Freeport-McMoRan in the US is a US$34 billion market cap company, with over $6 billion of its revenues derived from mining activities in Indonesia. Papua has provided considerable revenue for this company over the past five decades.

The striking workers are only seeking a minor increase if one considers the overall gold price, which is $1,600 per once. Nonetheless, Freeport is hard at work reinforcing the neocolonial model of mining as a going concern, spending vast sums of money on enforcers and military protection, instead of developing relations with its employees on a truly significant level.  

The “more complex problems concerning welfare and the equal distribution of wealth and opportunities for local people” as stated in the article is about corporate social responsibility (CSR) and empowerment: responsibility in localizing the mine and the people around it, not in buying more military firepower to enforce an outdated means of coercion; and empowerment that can only be realized through skills development with attendant career mobility for employees.

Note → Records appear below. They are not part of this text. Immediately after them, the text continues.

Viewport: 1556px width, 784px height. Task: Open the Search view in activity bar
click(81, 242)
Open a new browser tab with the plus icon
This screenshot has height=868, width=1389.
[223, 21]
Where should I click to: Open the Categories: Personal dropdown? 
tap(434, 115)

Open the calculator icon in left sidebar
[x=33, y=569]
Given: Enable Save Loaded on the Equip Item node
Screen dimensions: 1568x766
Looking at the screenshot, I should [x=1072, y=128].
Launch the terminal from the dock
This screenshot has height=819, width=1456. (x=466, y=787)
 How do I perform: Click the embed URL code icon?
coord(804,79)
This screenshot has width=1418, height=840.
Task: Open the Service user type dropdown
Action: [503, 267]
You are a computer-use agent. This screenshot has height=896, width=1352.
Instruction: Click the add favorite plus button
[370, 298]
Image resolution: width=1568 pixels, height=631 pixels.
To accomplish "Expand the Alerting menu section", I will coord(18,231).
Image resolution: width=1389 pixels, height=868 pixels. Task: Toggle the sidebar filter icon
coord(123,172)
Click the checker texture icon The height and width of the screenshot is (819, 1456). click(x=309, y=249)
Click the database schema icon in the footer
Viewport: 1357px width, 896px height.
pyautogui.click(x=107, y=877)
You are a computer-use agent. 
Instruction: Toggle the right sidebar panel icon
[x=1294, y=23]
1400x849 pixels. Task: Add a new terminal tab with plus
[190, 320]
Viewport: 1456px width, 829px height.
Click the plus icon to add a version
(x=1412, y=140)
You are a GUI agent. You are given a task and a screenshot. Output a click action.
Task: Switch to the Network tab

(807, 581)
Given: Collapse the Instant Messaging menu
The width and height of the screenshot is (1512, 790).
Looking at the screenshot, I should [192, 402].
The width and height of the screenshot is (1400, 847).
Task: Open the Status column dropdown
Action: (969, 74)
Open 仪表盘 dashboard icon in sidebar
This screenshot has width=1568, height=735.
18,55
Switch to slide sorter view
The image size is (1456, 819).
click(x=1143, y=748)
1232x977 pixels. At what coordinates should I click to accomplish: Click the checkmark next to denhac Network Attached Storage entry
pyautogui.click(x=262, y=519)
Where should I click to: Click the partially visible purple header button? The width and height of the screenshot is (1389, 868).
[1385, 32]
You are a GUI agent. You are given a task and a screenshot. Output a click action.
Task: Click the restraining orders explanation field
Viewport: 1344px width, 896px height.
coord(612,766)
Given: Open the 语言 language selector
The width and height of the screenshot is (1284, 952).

The simple fact is that the world has changed. People have access to information, lifestyles and ideas that were hidden to them under previous regimes. They don’t want to be pushed around anymore. This issue is not unique to PT Freeport. There are many opportunistic mining projects across Indonesia, inclduing East Kalimantan, Nusa Tenggara, and North Sumatra. They will also get their comeuppance.

The neocolonial model, however, cannot exist without the support of politicians and leaders who allow it to continue. A recent article in the Post’s Business section about the same situation read: “Local politically wired businessmen are trying to get some of the pie”.  

It is noted that Freeport has paid the Indonesian government almost $13 billion over the past 20 years. Why is that money not being put back into Papuan development initiatives?

Until the leaders get serious about dismantling this neocolonial model of resource extraction, Papua will not be able to develop. This will continue whether a foreign or Jakarta-based mining company takes over.

Its resources will be used to enrich people far away, not local Papuans. Despite the platitudes and rhetoric, the violence and misery will continue.